Task objective: Transcribed word for word, the lines below from the one with "The height and width of the screenshot is (448, 1000)." through the last line of the records form the answer; no picture is to be included.

[[ Source material, beginning ]]

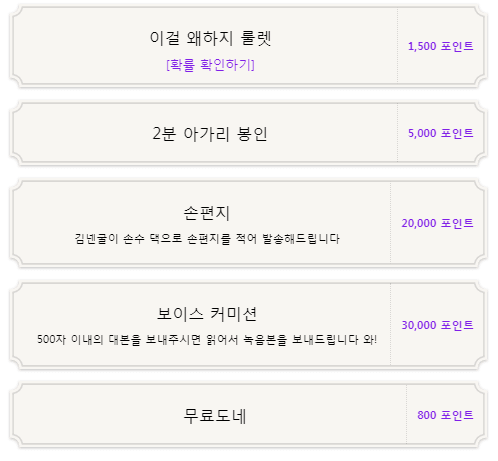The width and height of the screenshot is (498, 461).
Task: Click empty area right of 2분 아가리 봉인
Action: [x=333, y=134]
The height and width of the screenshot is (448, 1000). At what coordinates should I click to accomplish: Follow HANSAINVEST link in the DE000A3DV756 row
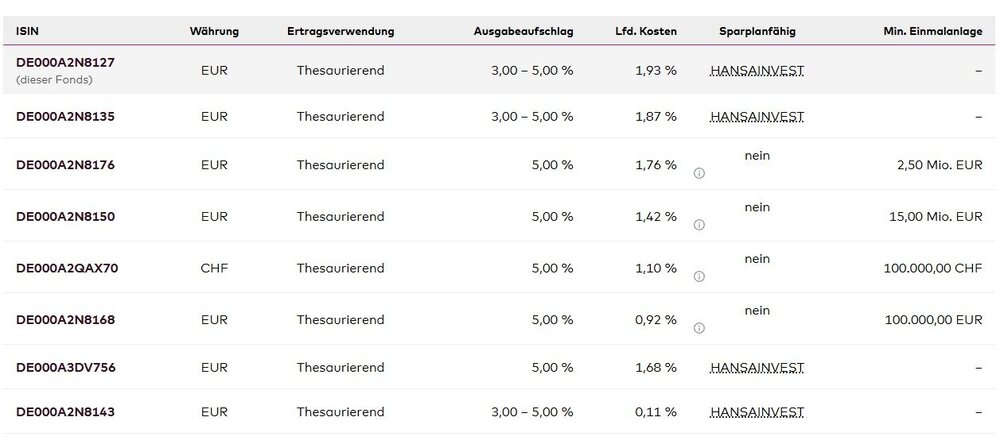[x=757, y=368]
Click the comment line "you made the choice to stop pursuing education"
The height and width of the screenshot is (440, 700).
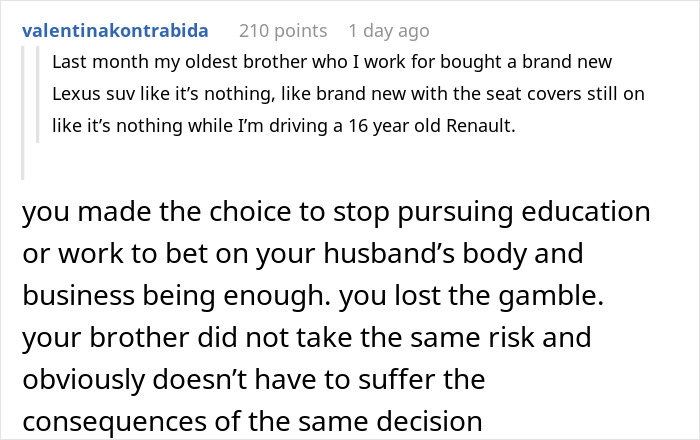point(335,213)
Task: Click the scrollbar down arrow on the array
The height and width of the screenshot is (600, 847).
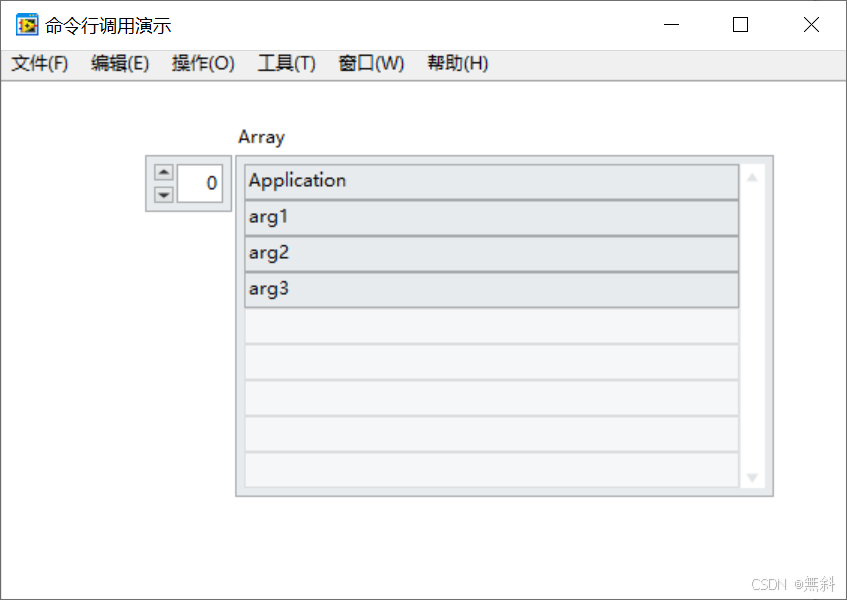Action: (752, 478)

[[ Source material, end ]]

Exercise response:
The height and width of the screenshot is (448, 1000). At what coordinates should I click to accomplish: Follow HANSAINVEST link in the DE000A3DV756 row
[x=757, y=368]
Click the comment line "you made the choice to stop pursuing education"
The height and width of the screenshot is (440, 700).
point(335,213)
Task: Click the scrollbar down arrow on the array
The height and width of the screenshot is (600, 847).
Action: (752, 478)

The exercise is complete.